News10NBC’s Deanna Dewberry has been following Rochester’s housing crisis for more than a year. The vote was significant, but there are many more steps before rent control could be a reality in Rochester.

“A resolution relating to the consideration of a new rental vacancy study. All in favor please say aye. Any opposed? Motion carries,” the council announced, followed by applause. The City Council doesn’t usually applaud after the passage of a resolution, but this one was hard-fought by housing advocates.

Back in January, with a wind chill of zero, renters rights groups were joined by some city council members calling for a new vacancy study. That’s because state law mandates that cities must have a vacancy rate of less than 5% for the city to consider rent control measures, and a study is needed to determine that.

“Housing is a human right. Housing is a human right!” advocates chanted.

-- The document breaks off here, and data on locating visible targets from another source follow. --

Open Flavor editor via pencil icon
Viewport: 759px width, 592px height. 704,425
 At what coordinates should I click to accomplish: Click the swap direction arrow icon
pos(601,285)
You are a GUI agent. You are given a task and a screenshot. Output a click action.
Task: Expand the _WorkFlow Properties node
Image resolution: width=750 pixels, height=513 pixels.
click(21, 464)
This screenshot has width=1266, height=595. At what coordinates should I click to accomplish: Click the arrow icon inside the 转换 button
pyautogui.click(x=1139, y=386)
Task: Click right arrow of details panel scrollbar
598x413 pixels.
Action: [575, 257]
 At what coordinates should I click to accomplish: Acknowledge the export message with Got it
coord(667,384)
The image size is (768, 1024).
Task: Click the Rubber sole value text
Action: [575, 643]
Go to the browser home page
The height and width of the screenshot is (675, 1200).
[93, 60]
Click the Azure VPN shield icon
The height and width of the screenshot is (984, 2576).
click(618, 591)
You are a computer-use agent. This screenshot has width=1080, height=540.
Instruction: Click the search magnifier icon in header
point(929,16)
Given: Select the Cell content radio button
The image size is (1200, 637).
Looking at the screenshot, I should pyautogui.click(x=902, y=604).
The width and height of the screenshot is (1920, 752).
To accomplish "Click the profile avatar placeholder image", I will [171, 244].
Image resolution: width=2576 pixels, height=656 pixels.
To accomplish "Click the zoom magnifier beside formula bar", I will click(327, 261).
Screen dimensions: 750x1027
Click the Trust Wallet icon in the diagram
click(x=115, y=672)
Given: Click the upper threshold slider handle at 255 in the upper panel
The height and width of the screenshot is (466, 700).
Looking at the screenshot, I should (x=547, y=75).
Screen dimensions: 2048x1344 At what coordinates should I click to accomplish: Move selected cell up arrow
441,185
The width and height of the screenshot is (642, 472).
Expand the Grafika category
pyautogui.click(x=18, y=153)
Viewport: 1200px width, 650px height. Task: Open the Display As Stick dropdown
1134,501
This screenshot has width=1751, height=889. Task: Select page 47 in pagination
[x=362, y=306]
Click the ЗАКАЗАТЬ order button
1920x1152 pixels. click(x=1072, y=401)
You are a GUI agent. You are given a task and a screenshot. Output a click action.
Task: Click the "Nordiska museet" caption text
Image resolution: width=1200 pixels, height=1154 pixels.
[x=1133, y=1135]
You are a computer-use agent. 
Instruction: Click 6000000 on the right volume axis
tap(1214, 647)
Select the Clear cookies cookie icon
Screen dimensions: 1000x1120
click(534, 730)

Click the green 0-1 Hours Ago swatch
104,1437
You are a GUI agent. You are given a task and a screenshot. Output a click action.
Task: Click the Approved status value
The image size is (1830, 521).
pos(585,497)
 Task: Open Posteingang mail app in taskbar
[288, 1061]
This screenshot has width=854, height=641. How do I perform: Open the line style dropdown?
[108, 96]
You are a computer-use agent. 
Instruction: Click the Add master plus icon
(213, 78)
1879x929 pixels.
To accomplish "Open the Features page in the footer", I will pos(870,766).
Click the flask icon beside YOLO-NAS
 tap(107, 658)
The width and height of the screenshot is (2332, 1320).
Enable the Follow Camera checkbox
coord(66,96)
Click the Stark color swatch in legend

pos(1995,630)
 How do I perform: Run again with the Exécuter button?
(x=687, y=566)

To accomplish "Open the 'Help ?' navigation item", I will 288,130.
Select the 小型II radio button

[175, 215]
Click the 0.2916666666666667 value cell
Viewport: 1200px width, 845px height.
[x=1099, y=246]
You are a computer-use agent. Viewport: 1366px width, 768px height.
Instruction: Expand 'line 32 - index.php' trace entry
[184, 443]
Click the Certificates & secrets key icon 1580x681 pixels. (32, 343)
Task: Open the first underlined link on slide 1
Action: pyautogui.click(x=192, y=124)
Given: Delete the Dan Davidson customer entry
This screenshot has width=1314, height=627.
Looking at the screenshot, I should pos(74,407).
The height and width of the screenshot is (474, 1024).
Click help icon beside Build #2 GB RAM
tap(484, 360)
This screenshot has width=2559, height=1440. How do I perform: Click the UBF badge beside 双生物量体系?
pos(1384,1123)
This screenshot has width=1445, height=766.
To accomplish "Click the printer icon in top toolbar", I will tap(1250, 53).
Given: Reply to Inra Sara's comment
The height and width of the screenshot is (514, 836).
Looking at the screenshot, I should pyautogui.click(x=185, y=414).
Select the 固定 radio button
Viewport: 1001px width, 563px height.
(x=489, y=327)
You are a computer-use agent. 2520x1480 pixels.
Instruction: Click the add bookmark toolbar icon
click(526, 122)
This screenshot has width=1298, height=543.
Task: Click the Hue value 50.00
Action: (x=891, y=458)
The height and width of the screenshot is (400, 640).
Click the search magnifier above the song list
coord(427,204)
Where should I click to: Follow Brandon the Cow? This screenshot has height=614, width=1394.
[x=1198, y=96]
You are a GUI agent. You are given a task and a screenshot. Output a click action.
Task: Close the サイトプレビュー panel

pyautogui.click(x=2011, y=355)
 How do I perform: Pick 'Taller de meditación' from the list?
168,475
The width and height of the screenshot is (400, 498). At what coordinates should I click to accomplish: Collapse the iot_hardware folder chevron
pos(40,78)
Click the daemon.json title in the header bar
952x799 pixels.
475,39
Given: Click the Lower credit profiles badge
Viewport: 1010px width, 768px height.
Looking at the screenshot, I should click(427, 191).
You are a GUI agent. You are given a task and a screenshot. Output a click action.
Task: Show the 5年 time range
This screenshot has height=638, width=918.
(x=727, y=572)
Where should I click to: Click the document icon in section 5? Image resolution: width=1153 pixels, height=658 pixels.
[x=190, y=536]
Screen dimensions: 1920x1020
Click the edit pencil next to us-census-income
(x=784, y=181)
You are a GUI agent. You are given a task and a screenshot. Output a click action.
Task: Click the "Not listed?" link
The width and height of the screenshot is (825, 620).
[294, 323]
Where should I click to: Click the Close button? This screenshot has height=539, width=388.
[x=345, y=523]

Interestingly, the city has already taken bold action once before. It paid $40,000 for a vacancy study in 2019 that indicated a vacancy rate of 9%. But only 37% of landlords responded to the survey, hardly enough, advocates say, to get an accurate vacancy count. So they called for a do-over.

“Rent increases got to go,” protesters chanted.

If the new study indicates Rochester qualifies for rent control, rent increases could be capped in buildings built before 1974 with more than six units.

For example, according to the U.S. Department of Housing and Urban Development, the fair market rent for a one-bedroom in Rochester last year was $950. This year it’s $1,050. That’s an increase of just over 10.5%. But if Rochester qualifies for and opts in to rent control protections, 2023’s rent of $950 would have been capped at the five-year average of a city’s rent guidelines board or 7.5%, whichever is lower. So this year, the increase would be capped at about $1,021, almost $350 a year less than current market rates.

But the vote at this City Council meeting only authorized consideration of a vacancy study. The ball now lands squarely in the mayor’s court to come up with a proposal.

The mayor’s staff now has a lot of work to do. In addition to coming up with a proposal, that study will have to be funded. The mayor’s staff will come up with those numbers, and the City Council will hold a vote.

As far as that vacancy study goes, there’s a new state law requiring landlords to participate or risk a $1,000 fine.